By Nivedita Bhattacharjee and Anurag Kotoky

BANGALORE (Reuters) - A weak euro may continue to trouble Guess Inc's profit in the near term, but the U.S. apparel retailer's attractive valuation and strong fundamentals could translate into a buying opportunity for investors.

Guess on Regent Street in London

Solid sales growth across the globe will see the retailer through, even as its dependence on Europe, where a debt crisis has dragged down the euro, leaves investors squeamish.

"We see the company as an attractive growth story with a well-diversified business model...Growth names like Guess, selling at attractive valuations, especially after the recent sell-off related to the euro, should soon outperform once again," Jefferies analyst Randal Konik said.

Guess's European segment, which includes the Middle East, accounted for 48 percent of total earnings for the fiscal year ended Jan. 30, according to regulatory filings.

The company, whose advertisements have featured models like Claudia Schiffer and Adriana Lima, saw a 28 percent jump in revenue from Europe for the latest quarter. The company plans to add several key members to its management team in the region.

However, recent European troubles have raised questions about the company's growth potential in the region.

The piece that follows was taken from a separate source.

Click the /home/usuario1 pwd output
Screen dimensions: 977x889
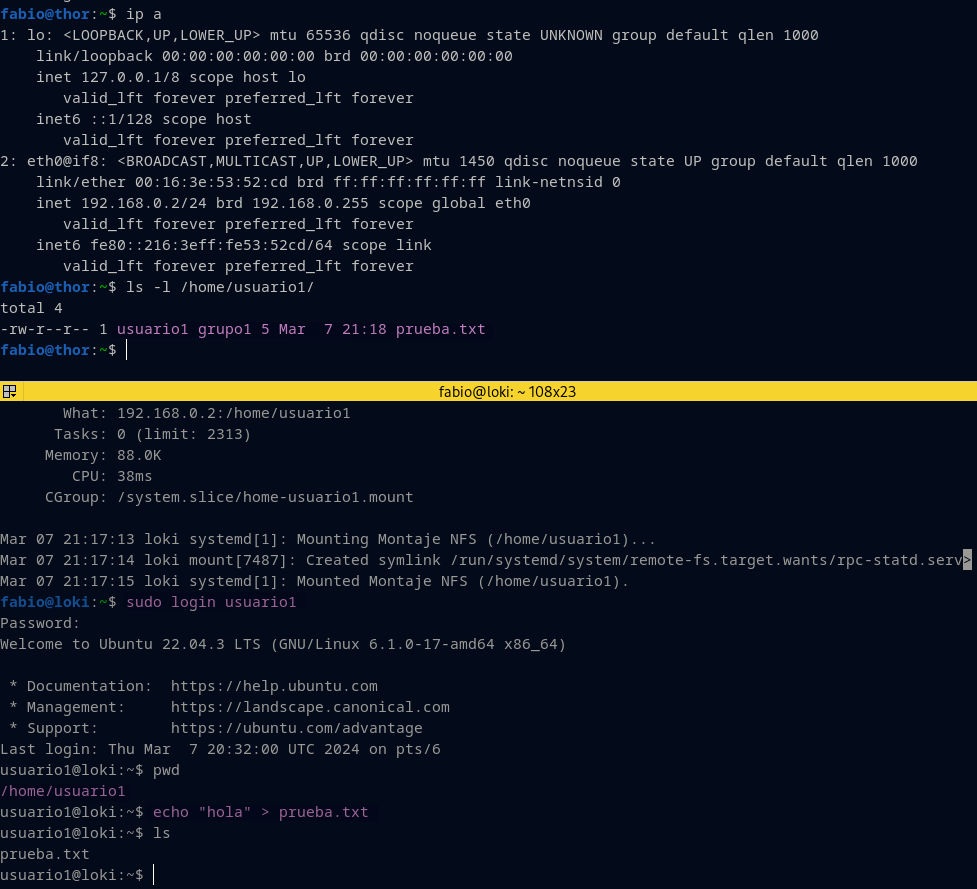tap(63, 791)
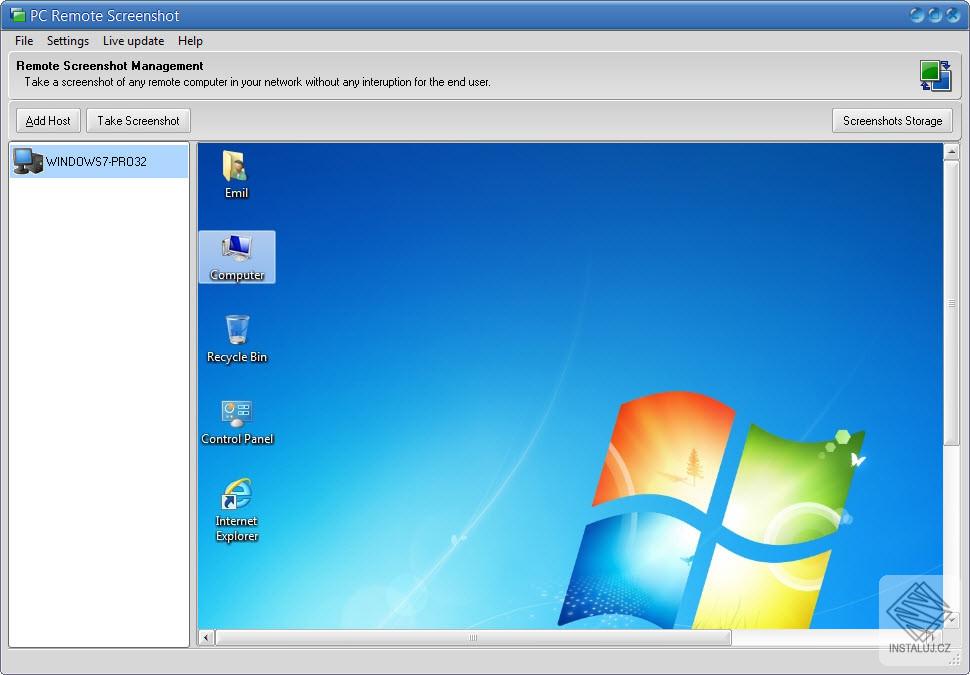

"The concern is not only currency effects, but what the condition in Europe might do to their business," analyst Margaret Whitfield of Sterne, Agee & Leach told Reuters.

"But at least it appears that they have detected no signs of difficulties with regard to the European business so far," Whitfield added.

On Friday 28 May, Guess shares recovered some of their losses from the previous day and mirrored the euro, which gained briefly against the dollar.

Guess shares fell more than 9 percent in late electronic trade Thursday 27 May, after the company gave a weak 2011 forecast and said the euro had now weakened significantly below its planning assumptions.


At least four analysts maintained their top rating on Guess stock on Friday 28 May, and said the current share price did not take into account growth prospects for the company, making it a definite buy.

Guess, known for its sexy jeans ads, currently trades at 12.97 times its 2011 forward earnings, compared to a peer mean of 23.09, according to Thomson Reuters data.

"We believe the current valuation discounts all of the positives of international expansion in terms of material margin and top-line growth potential...we believe Guess remains a superior growth vehicle and we would remain buyers," Brean Murray Carret & Co analyst Eric Beder said. Euro's downward momentum has been gathering strength recently, raising the risk that the single currency overshoots estimates of fair value and hits parity with the U.S. dollar within the next year.

"If the euro goes to parity, there would be a further 18 cents a share hit to earnings. For this to actually occur, however, the euro would have to decline dramatically and immediately, an unlikely scenario in our view," Lazard Capital Markets analyst Todd Slater said.

Investors in Guess are nervous about a possible recession in Europe, but the stock's current valuation represents a major buying signal, Slater said.

Guess, which runs its namesake Guess by Marciano and G by GUESS brands, competes with Levi Strauss & Co, VF Corp and True Religion.

"I think it's attractively valued relative to the sector, keeping in mind the square footage growth potential and popularity of the brand, among other reasons," analyst Brian Sozzi of Wall Street Strategies said.